Pourront néanmoins les juges, saisis de la cause et statuant sur le fond, prononcer la suppression des discours injurieux, outrageants ou diffamatoires, et condamner qui il appartiendra à des dommages-intérêts.
Les conclusions de la SCA Favorite, effectivement sous certains aspects présentent un ton excessif lié à l’enjeu du dossier et l’ancienneté du litige, mais il n’apparaît pas que la demande en suppression de certains passages soit fondée lorsqu’on les resituent dans le contexte du dossier.
* sur les autres demandes :
Les I Californie Favorite et C D ne caractérisent pas l’existence d’un dommage et l’étendue du préjudice dont ils prétendent obtenir réparation. Ils seront donc déboutés de leur demande à ce titre.
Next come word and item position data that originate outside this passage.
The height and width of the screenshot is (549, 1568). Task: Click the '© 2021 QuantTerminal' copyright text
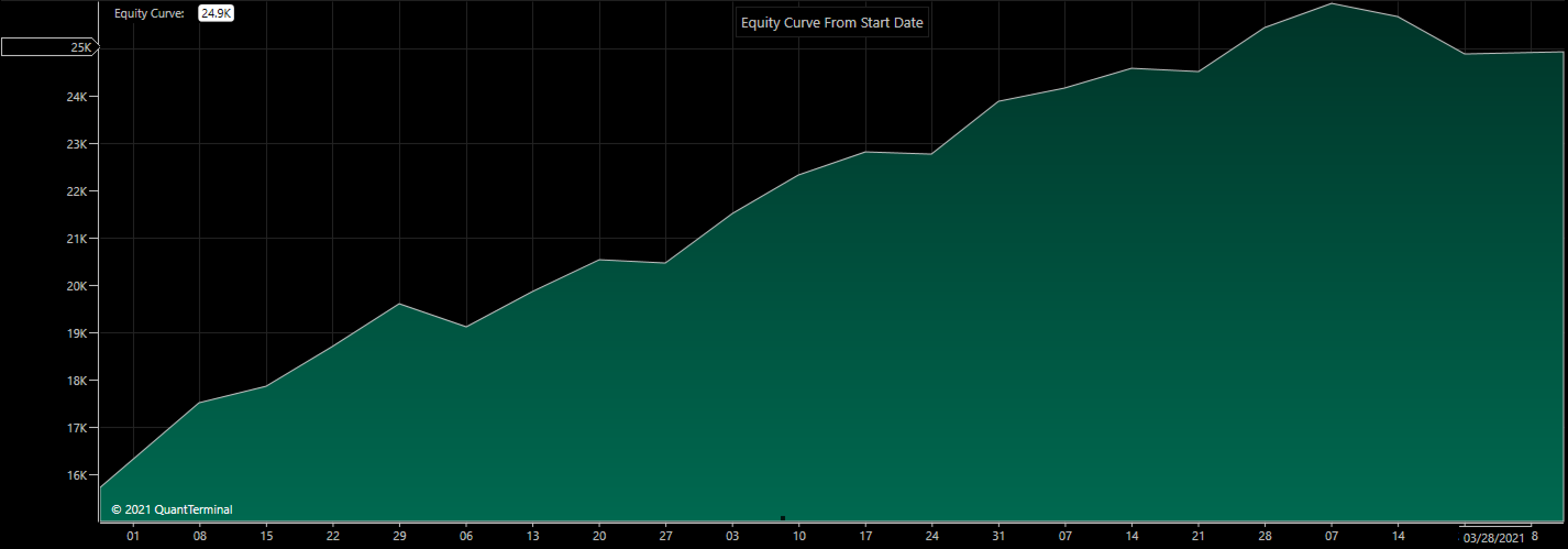tap(172, 509)
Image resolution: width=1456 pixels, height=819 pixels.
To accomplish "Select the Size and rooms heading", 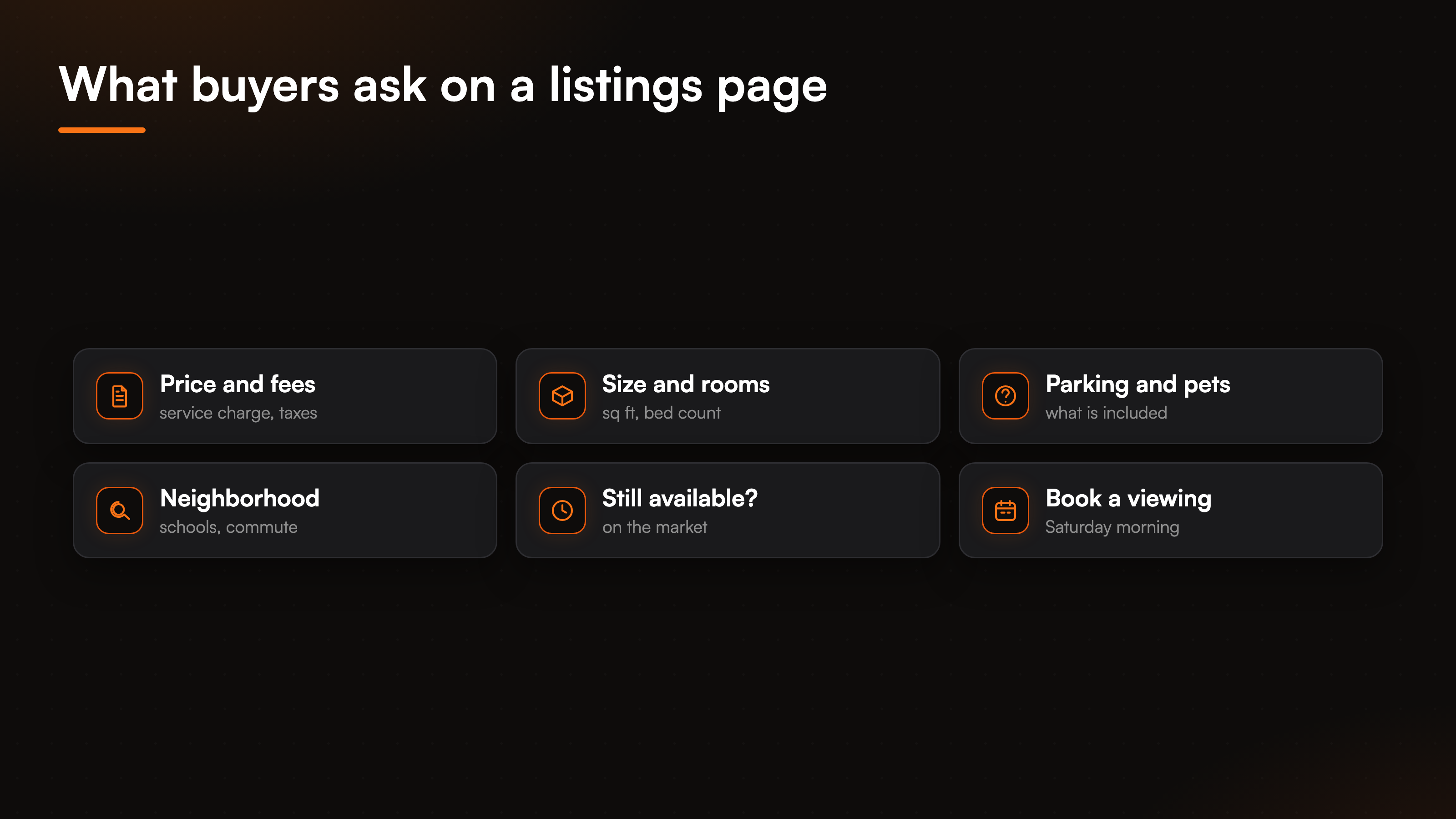I will click(686, 384).
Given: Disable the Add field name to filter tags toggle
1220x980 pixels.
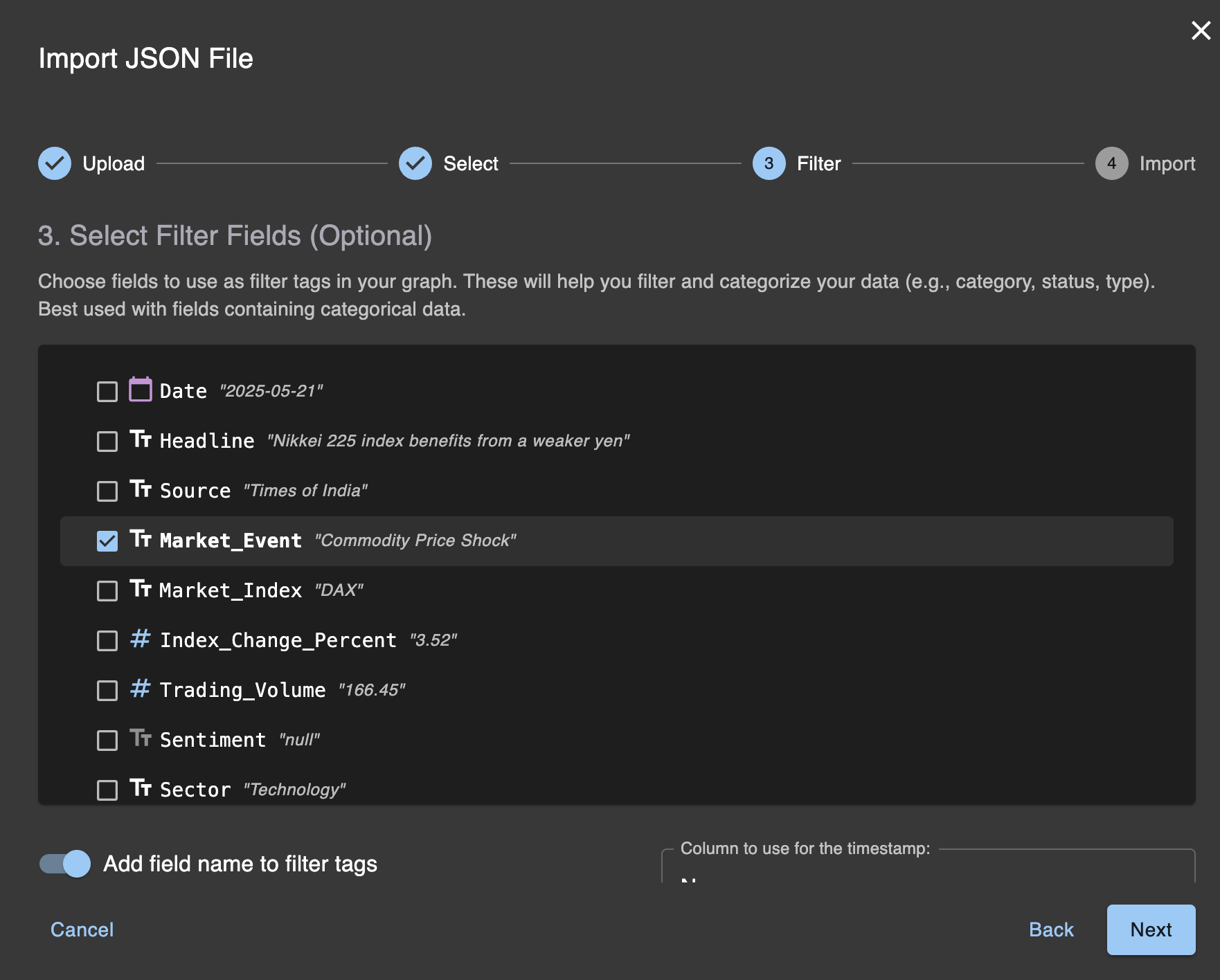Looking at the screenshot, I should 64,864.
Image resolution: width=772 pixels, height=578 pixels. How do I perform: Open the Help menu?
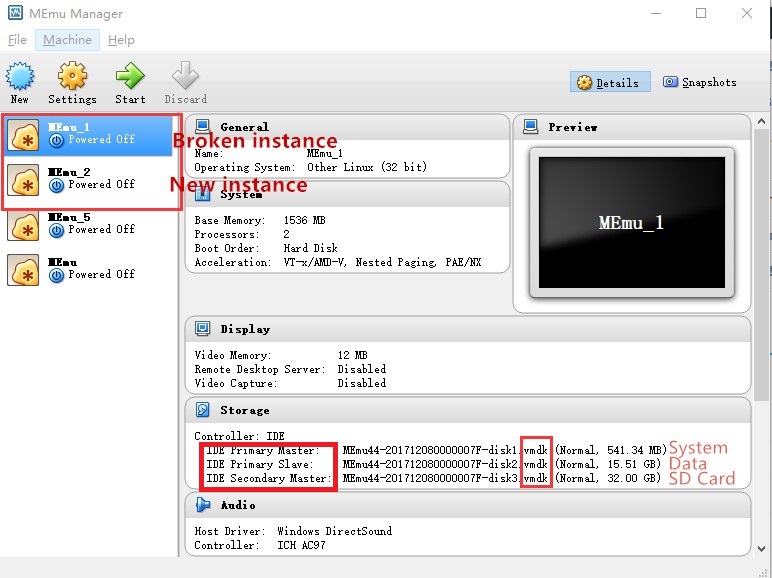[x=121, y=40]
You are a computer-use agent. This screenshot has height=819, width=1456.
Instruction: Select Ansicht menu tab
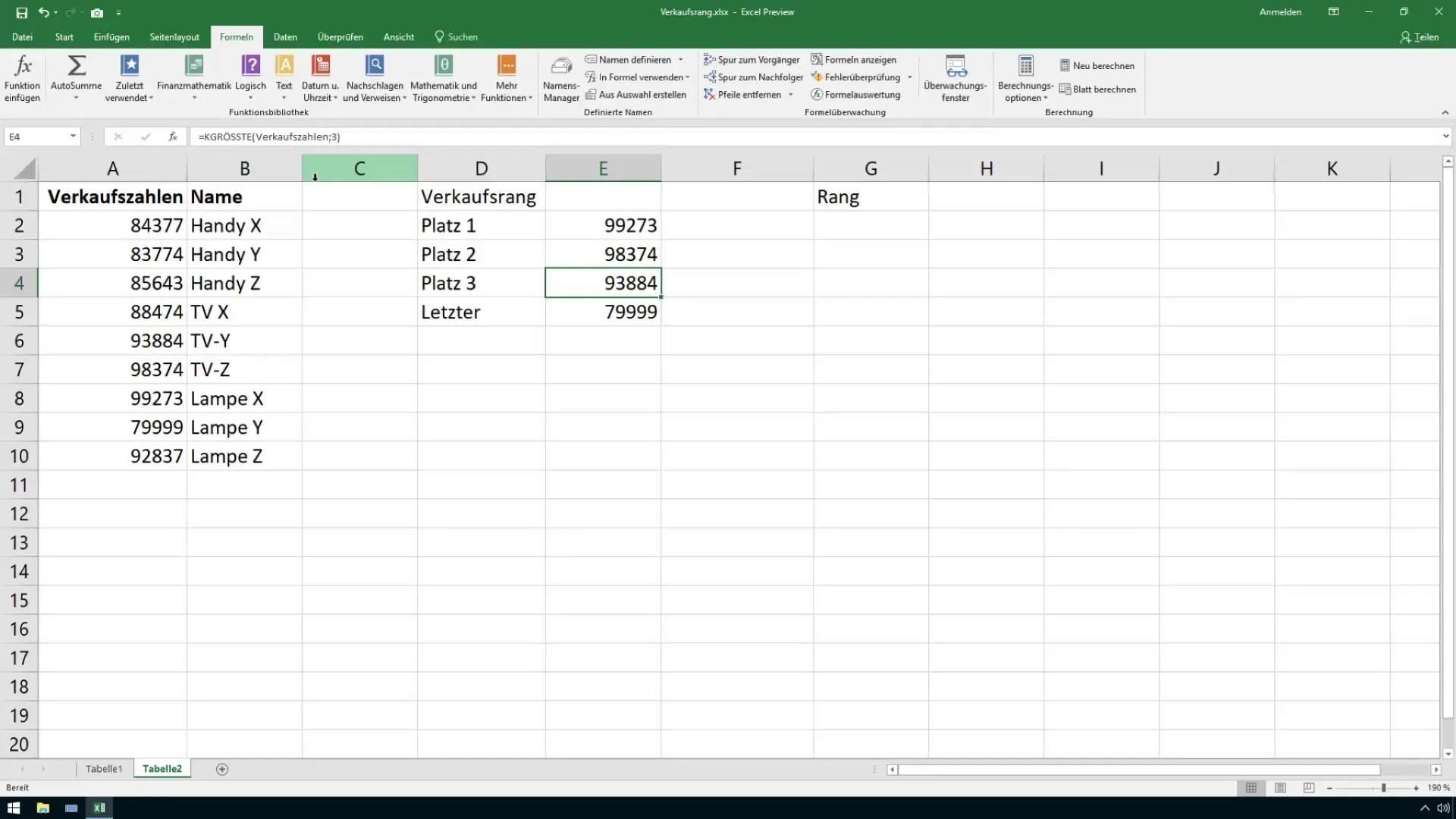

Il est inéquitable de laisser à la charge du I Californie Favorite les frais irrépétibles engagés dans l’instance, une somme de 15 000 € lui sera allouée sur le fondement de l’article 700 du code de procédure civile, celle de 8 000 € étant allouée au I C D pour les mêmes motifs.
La partie perdante supporte les dépens, ils seront à la charge de la SCA La Favorite qui succombe en son recours.
PAR CES MOTIFS :
La Cour, après en avoir délibéré, statuant publiquement, contradictoirement, par mise à disposition au greffe de la décision,
ECARTE des débats les conclusions de la SCA La Favorite en date du 25 février 2020 et du I Californie Favorite en date du 26 février 2020,
JUGE le I Californie Favorite recevable en ses demandes,
CONFIRME la décision déférée,
Y ajoutant,
DEBOUTE les I Californie Favoritet et C D de leur demande de dommages et intérêts,
DEBOUTE les parties de leurs autres demandes,
CONDAMNE la SCA La Favorite à payer au I Résidence Californie Favorite la somme de 15 000 € sur le fondement de l’article 700 du code de procédure civile et celle de 8 000 € au I C D.
LA CONDAMNE aux entiers dépens avec droit de recouvrement direct des frais dont ils auront fait l’avance sans avoir reçu provision préalable au profit de Maître E F et de la SCP JOURDAN en application de l’article 699 du code de procédure civile.